→ **Extract to read**:
+ + +
Things I do differently this time: I placed the kueh on cut-out parchemnt paper, instead of greased cut-out banana leaves– and the kueh don’t stick to the bottom paper at all. Also, I don’t brush kueh skin with oil after steaming. For the filling, you can make anything you want, as long as it is cooked.  I have tried on shredded daikon and jicama, and both times turn out pretty good.

Steamed "Kueh" Dumplings with Shredded Daikon filling

Steamed “Kueh” Dumplings with Shredded Daikon filling

Steamed "Kueh" Dumplings with Shredded Daikon filling. I used banana leave as liners for this batch.

Steamed “Kueh” Dumplings with Shredded Daikon filling. I used banana leave as liners for this batch.

Steamed “Kueh” Dumplings with Shredded Daikon filling (makes about 30 pieces)

Ingredients:

For the skin:
4 cup glutinous rice flour
3/4 cup wheat starch 澄面粉– see picture below
1 1/2 — 2 cup hot water
6 tbsp oil

shredded daikon filling or jicama filling– recipes follow
30 pieces parchment paper (4″ x 4″) or blanched banana leaves

Method:

  1. Mix flour and wheat starch together in a big bowl. Add in hot water and oil to form a dough. Knead the dough until it is smooth. Add more hot water, little at a time, if the dough is too dry. Divide into 20 pieces. Divide filling into 20 portions as well.
  2. Roll out each piece of dough to about 4-inch circle. Spoon in one portion of shredded daikon filling, fold up dough skin and pinch to seal the edge. Place the kueh/dumpling on a piece of parchment paper (sealed side facing up), or lightly greased banana leaves. Repeat with the remaining dough and filling.
  3. Place several kueh/dumplings inside a steamer, and steam on high heat for 8-10 minutes. Be sure not to put too many dumplings in one batch, so there is room for the steam to come up from the water boiling at the bottom.
+ + +
(Collection entries)
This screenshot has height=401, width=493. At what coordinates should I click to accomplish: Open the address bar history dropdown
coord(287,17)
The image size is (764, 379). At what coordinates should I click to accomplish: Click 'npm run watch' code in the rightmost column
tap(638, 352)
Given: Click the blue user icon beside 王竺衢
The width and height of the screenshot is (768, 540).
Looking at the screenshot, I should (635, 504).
+ + +
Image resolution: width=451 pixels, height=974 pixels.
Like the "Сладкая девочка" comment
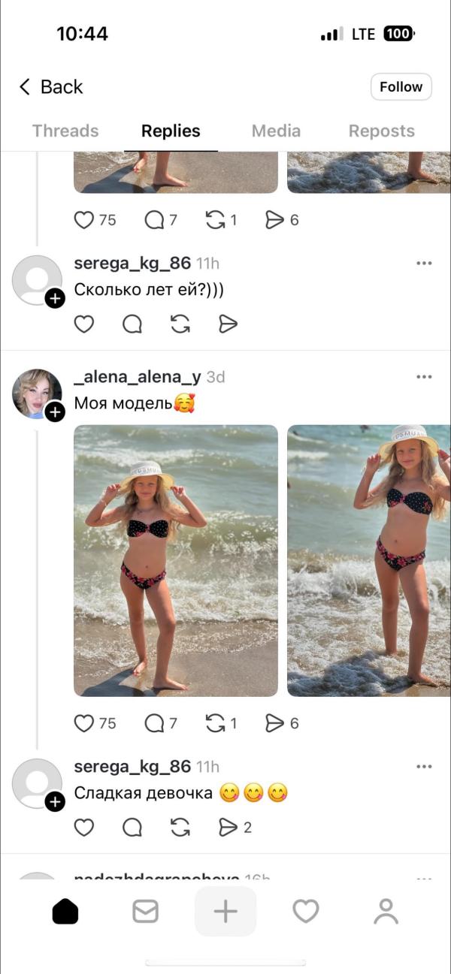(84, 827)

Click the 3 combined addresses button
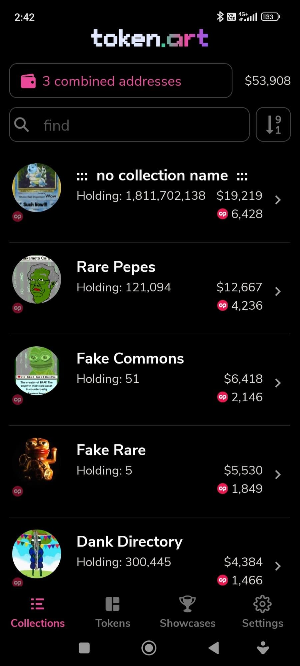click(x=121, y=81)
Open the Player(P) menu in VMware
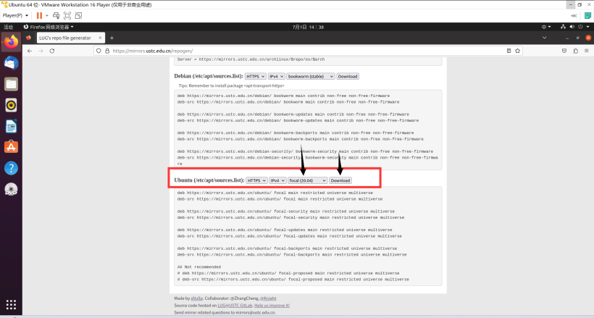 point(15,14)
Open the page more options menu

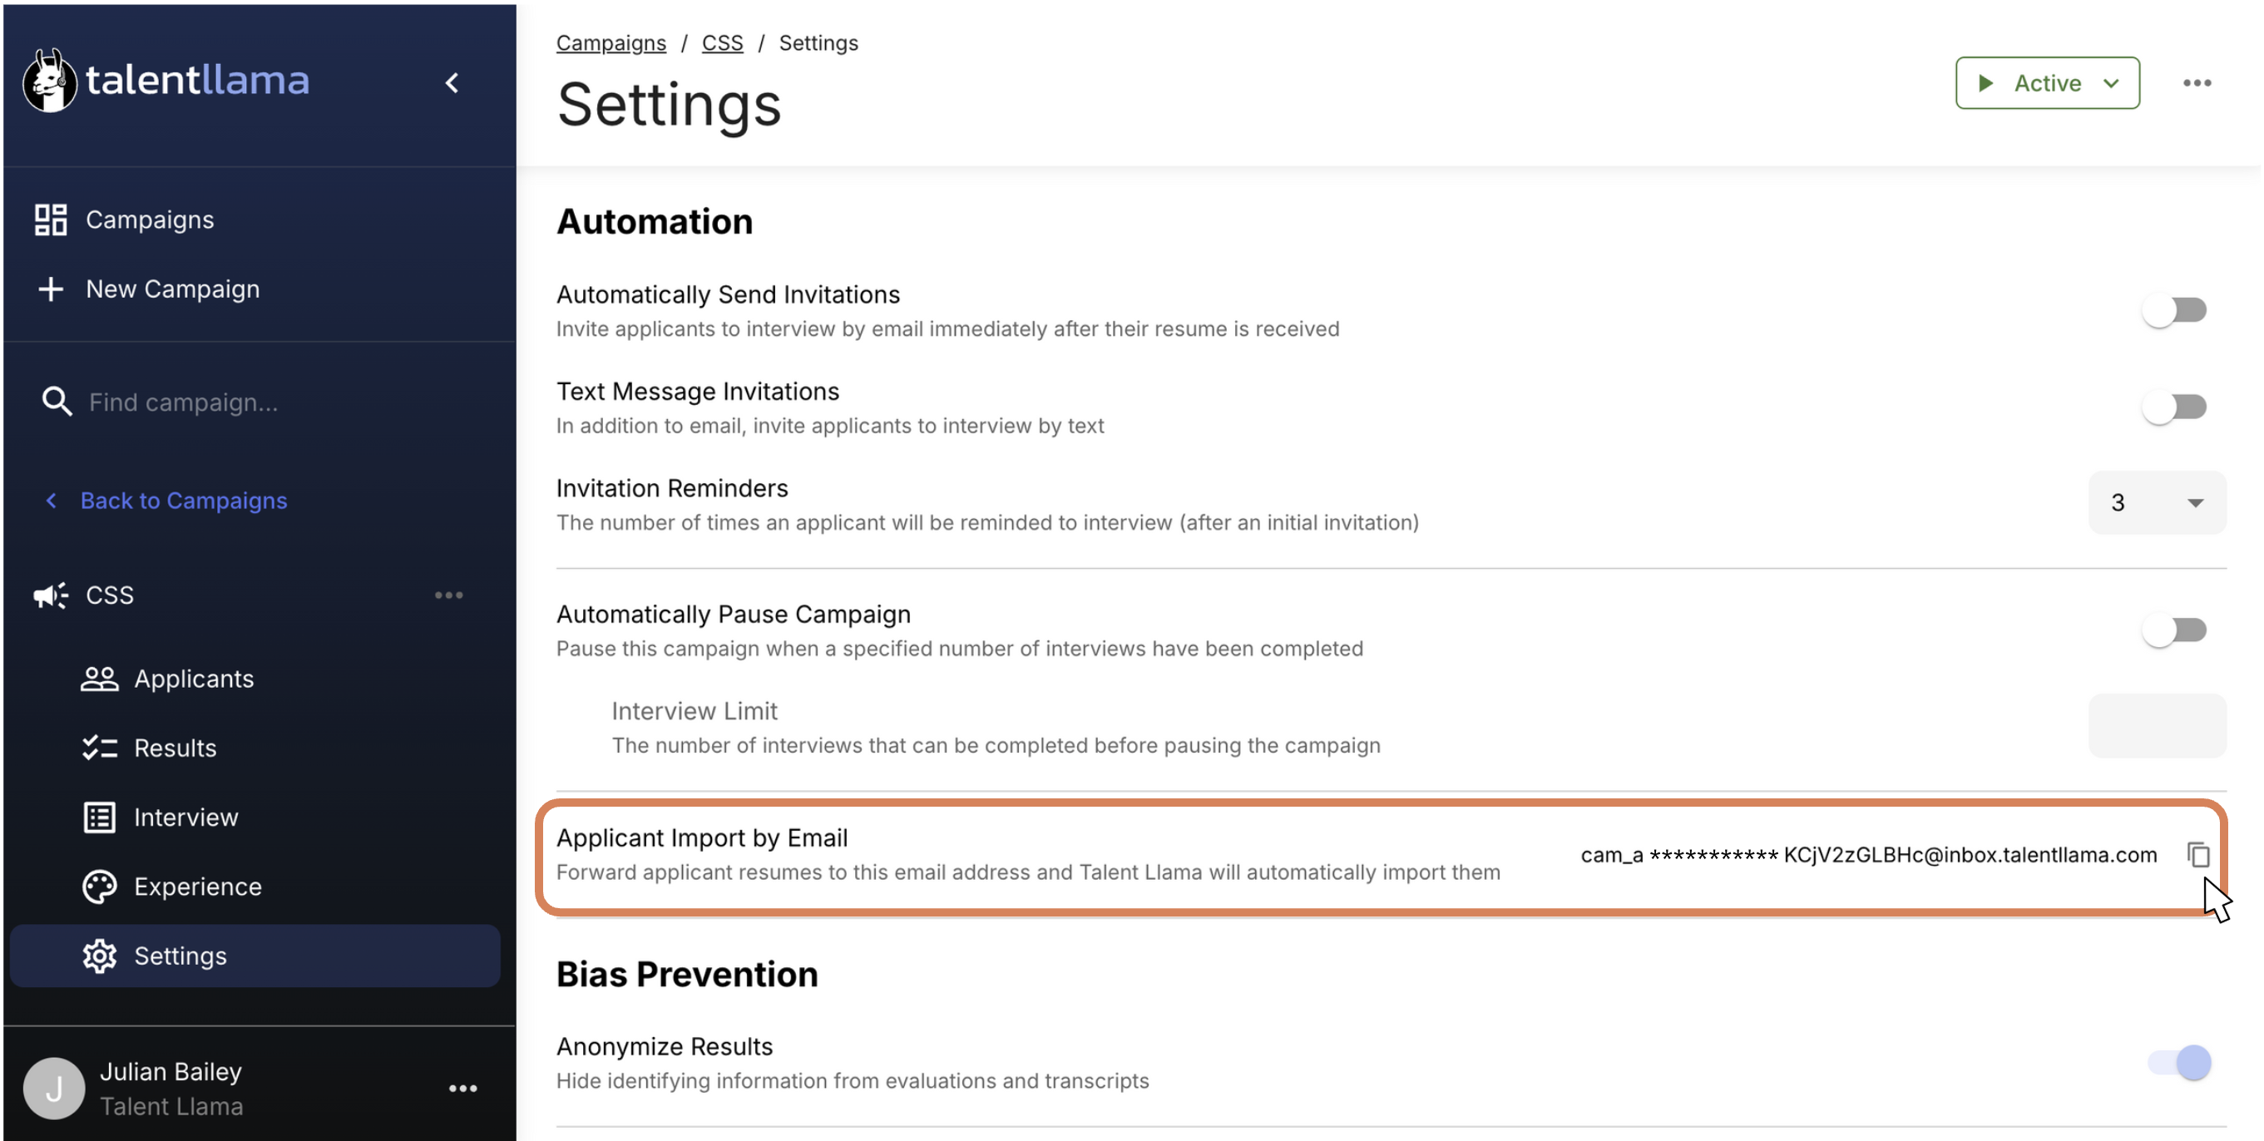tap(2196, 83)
+ + +
→ **Problems**:
[1] Print the passage of the kueh recipe that starts at "2. Roll out" and ends at "dough and filling.".
[2] Give every ingredient listed under "For the skin:" in the kueh recipe, together with its stated quantity.

→ **Responses to the exercise**:
[1]
2. Roll out each piece of dough to about 4-inch circle. Spoon in one portion of shredded daikon filling, fold up dough skin and pinch to seal the edge. Place the kueh/dumpling on a piece of parchment paper (sealed side facing up), or lightly greased banana leaves. Repeat with the remaining dough and filling.

[2]
- 4 cup glutinous rice flour
- 3/4 cup wheat starch
- 1 1/2 — 2 cup hot water
- 6 tbsp oil